Stored data entries:
───

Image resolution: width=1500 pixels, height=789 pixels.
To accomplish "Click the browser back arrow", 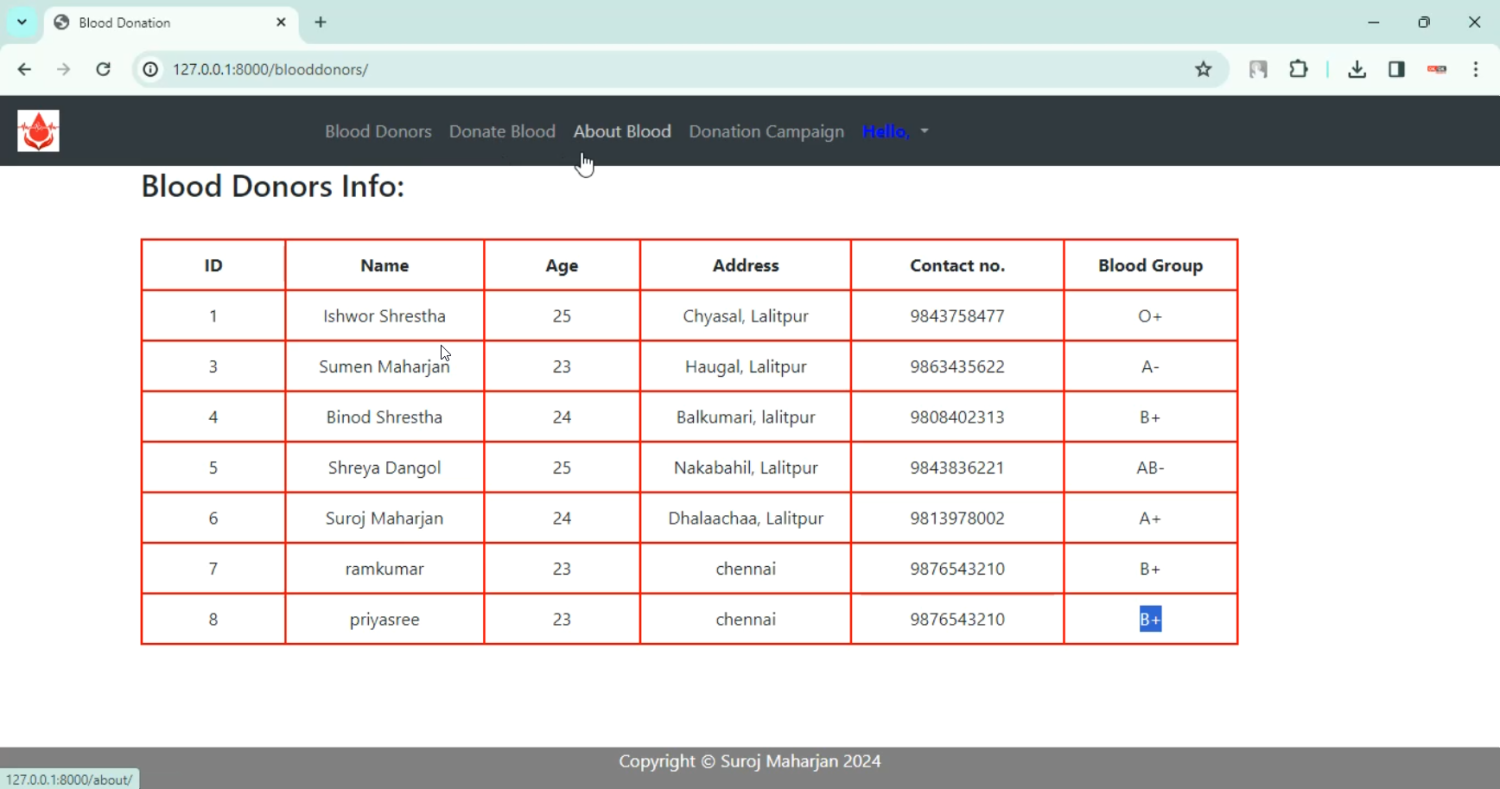I will click(x=25, y=69).
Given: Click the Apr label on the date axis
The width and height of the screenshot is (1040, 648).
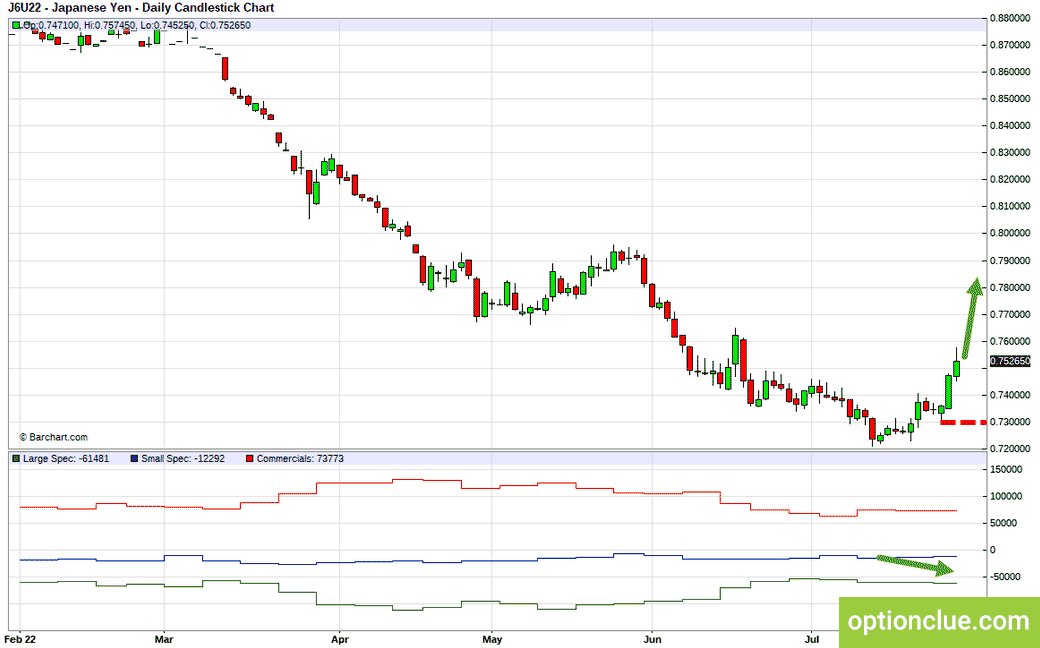Looking at the screenshot, I should click(340, 639).
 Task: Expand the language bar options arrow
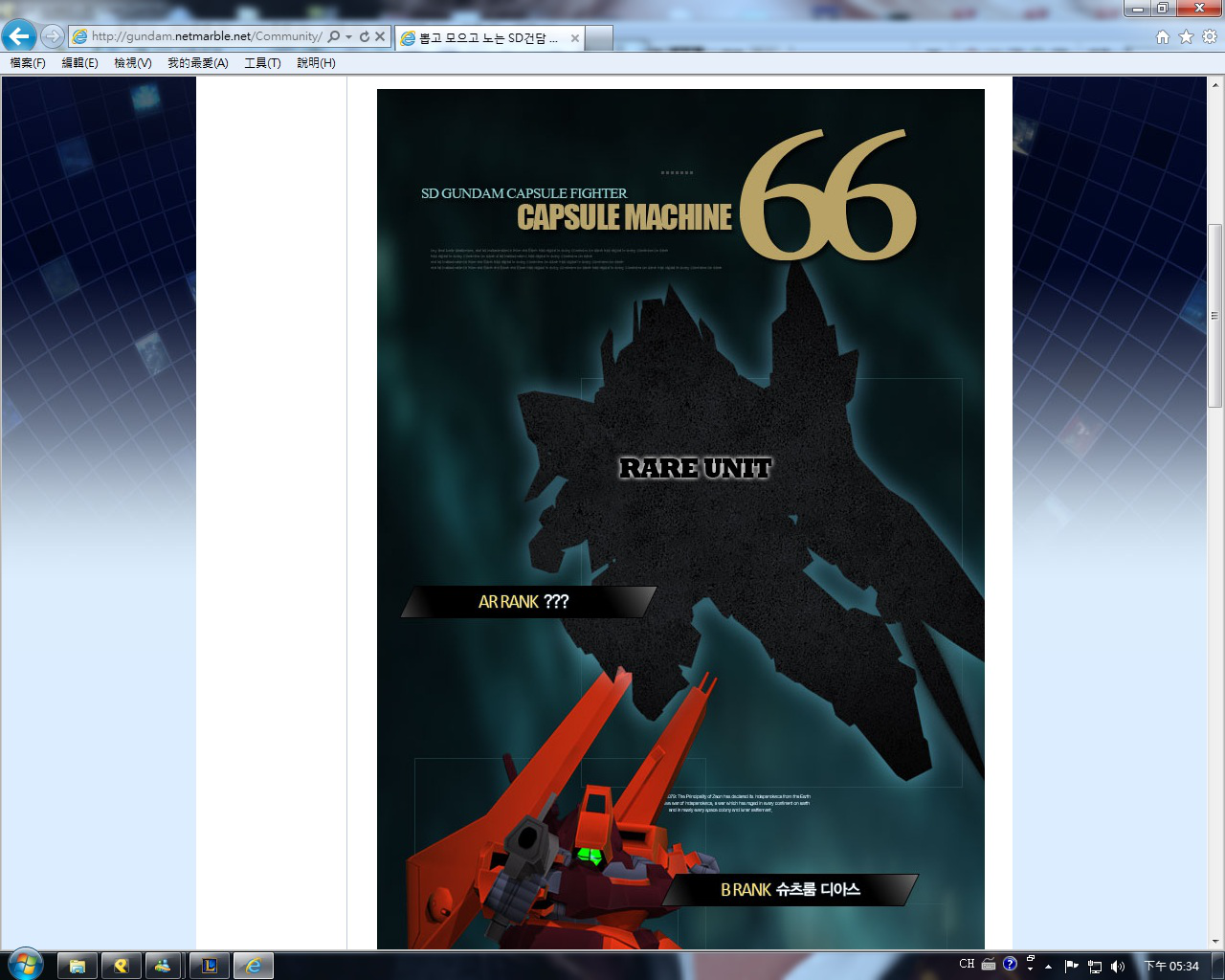click(x=1030, y=969)

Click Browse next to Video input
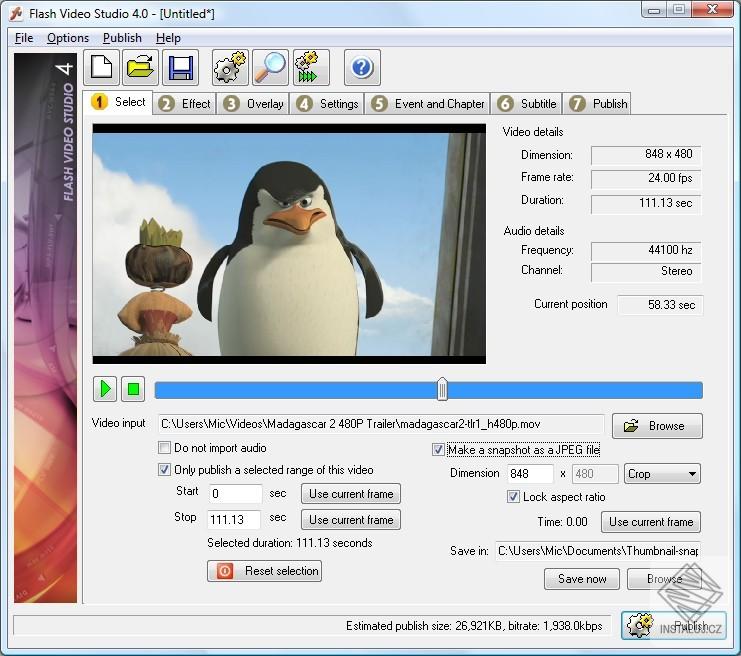(657, 426)
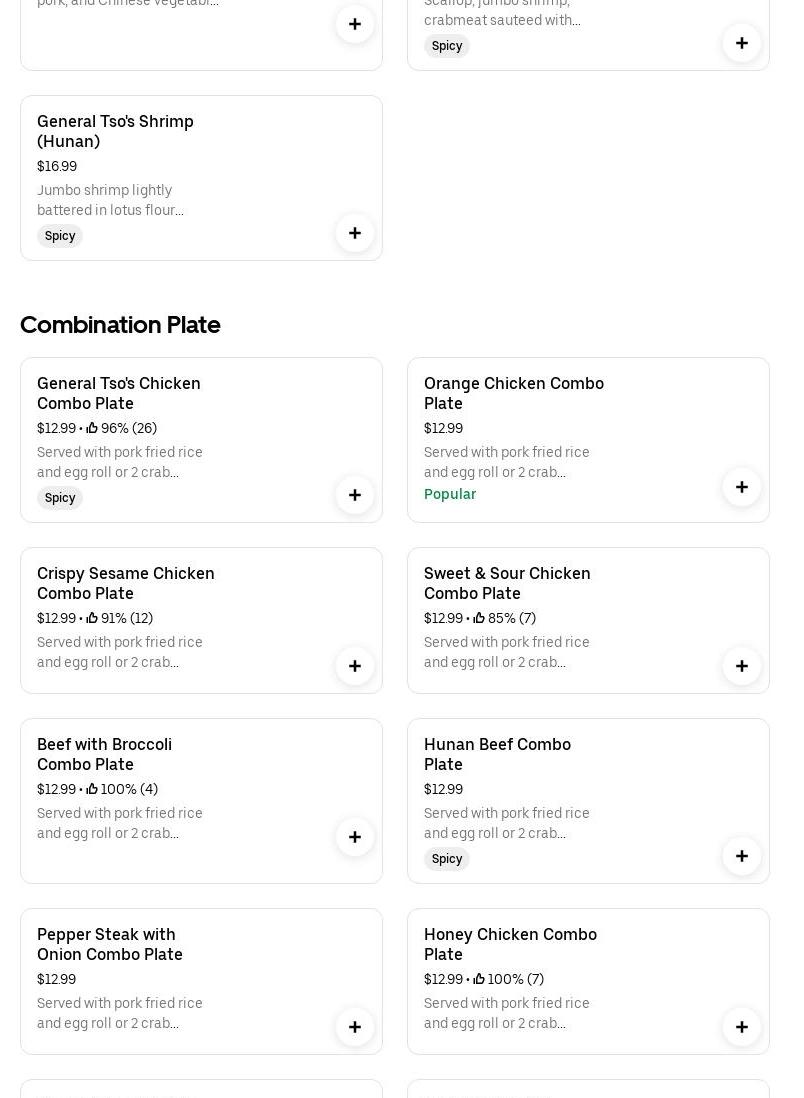
Task: Select Crispy Sesame Chicken Combo Plate title
Action: point(126,583)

───

Exactly the lines from the one with "The width and" through the end of the records should be written out, and only those. Pictures do not belong in the copy.

Solution for this problem =>
The width and height of the screenshot is (1040, 648).
Looking at the screenshot, I should click(340, 639).
 Task: Expand the language bar options arrow
click(x=1030, y=969)

Click Browse next to Video input
(657, 426)
Task: Select Crispy Sesame Chicken Combo Plate title
Action: point(126,583)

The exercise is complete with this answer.